The pool is a Local Nature Reserve, and a Site of Special Scientific Interest. It is of scientific importance as it is one of the few locations that has the perfect salinity for the growth of the trembling sea mat (Victorella pavida), a bryozoan. Some other species of fauna and flora at Swanpool are:
mallard, moorhen, mute swan, coot, water rail, kingfisher, little grebe, siskin, tufted duck, cuckoo flower and yellow flag iris.
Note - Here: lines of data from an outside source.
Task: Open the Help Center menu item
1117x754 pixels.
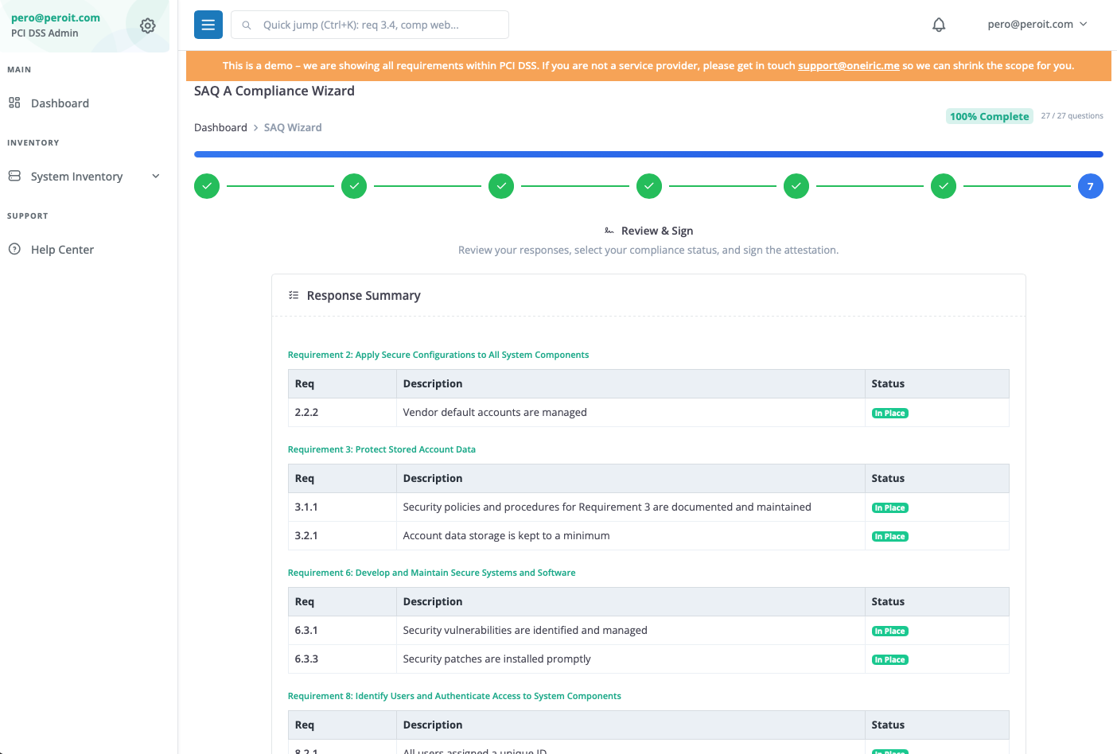Action: 62,250
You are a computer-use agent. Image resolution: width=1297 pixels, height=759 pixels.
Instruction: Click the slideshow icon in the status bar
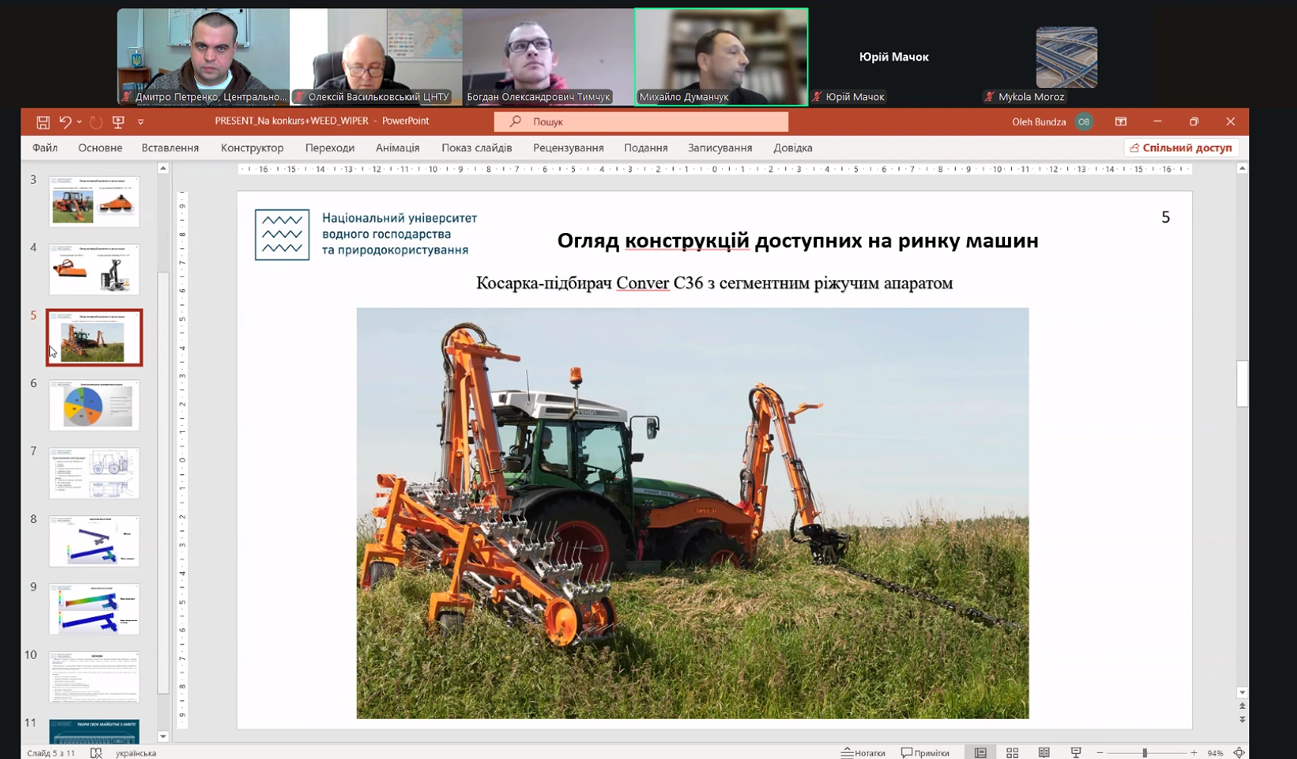click(x=1076, y=753)
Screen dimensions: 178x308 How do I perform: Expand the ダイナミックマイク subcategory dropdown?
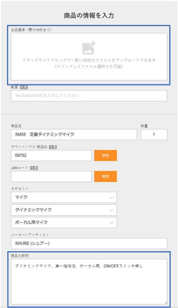click(x=64, y=210)
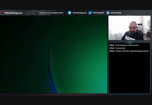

===Swanvale nature reserve===
There is also a small Cornwall Wildlife Trust nature reserve called Swanvale which runs from the northern end of Swanpool towards the town. It comprises mostly willow carr, which provides shelter for many small birds and mammals.

==Swanpool mine==
Swanpool mine is 80 fathom deep and produced £60,000 worth of silver-lead ore. It started in the early 18th century, closing in 1865 and recommenced on 22 November 1880, financed by Sir Julius Vogel and his friends. It closed shortly after 1885.

==Art==

There is a painting by Wallace Martin, Falmouth Grammar School Swimming Sports at Sunny Cove, near Swanpool, Falmouth, dated to 1951.

==Visitor facilities==
Swanpool Beach is a training ground for kayaking, paddleboarding and coasteering, with a beach café, a beach restaurant, beach huts for rent in the Summer, Hooked (formerly the Three Mackerels Restaurant), car-parking (charge in summer), a public lavatory and crazy golf. Dogs are not allowed on the beach between Easter Sunday and 1 October.